Royalmount in Montreal. Photo: www.geminy.ca

RITM: What challenges do you think are posing the greatest impediment concerning the continued growth and evolution of North American retail marketplaces and spaces?

TM: The continued growth and evolution of North American retail marketplaces is facing space constraints, a byproduct of a lack of new development. High costs associated with construction and land acquisition, partly a result of high interest rates, have resulted in less new retail space being built. Developers and retailers alike are hopeful that interest rate cuts will make it less expensive to finance new projects, thus removing a significant barrier for expanding retail footprints and modernizing existing spaces.

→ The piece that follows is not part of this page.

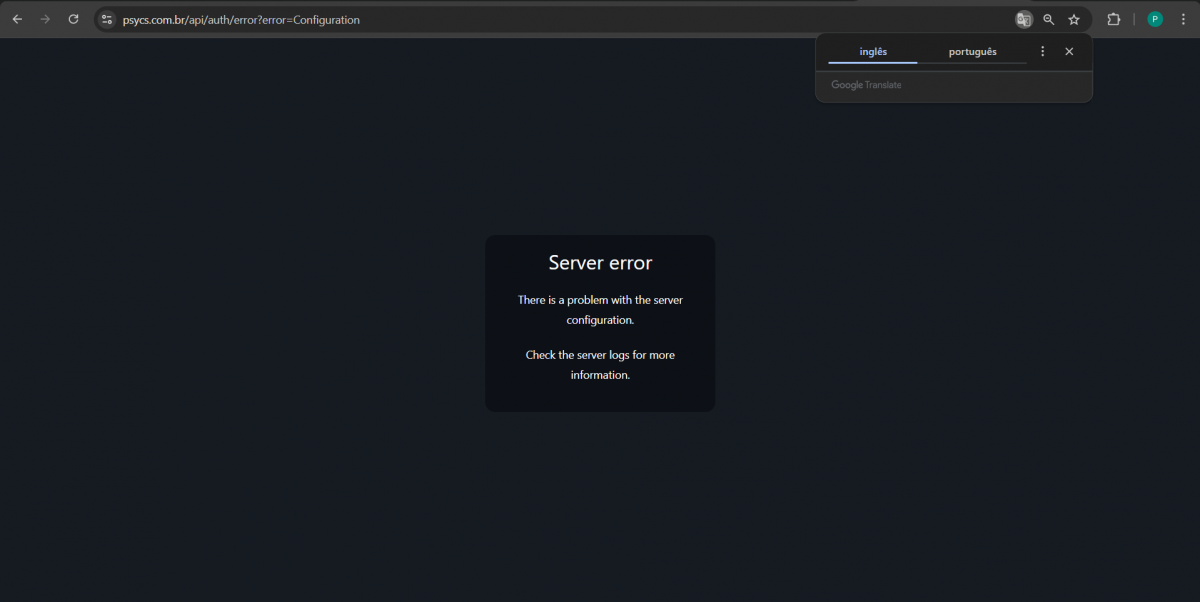Click the URL in the address bar
Screen dimensions: 1200x602
pyautogui.click(x=241, y=20)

And, the demand for brick-and-mortar retail is very much there; in our recent survey of retail leaders, 78 per cent of executives said foot traffic to brick-and-mortar establishments rose over the past year, and more than two-thirds said their organization is currently looking to grow and expand the number of stores. As consumers look for dynamic and experience-driven retail spaces, our industry’s ability to innovate remains strong, and space constraints have been partially and temporarily remedied by small-format stores, pop-ups, store-in-store options, and other innovative formats.

Yorkdale’s ‘Enchanted Evergreen Walk’ in the atrium between H&M and Nike, November 2024. Image: Yorkdale

RITM: What in your estimation are some of the more successful retailer initiatives today with respect to consumer attraction?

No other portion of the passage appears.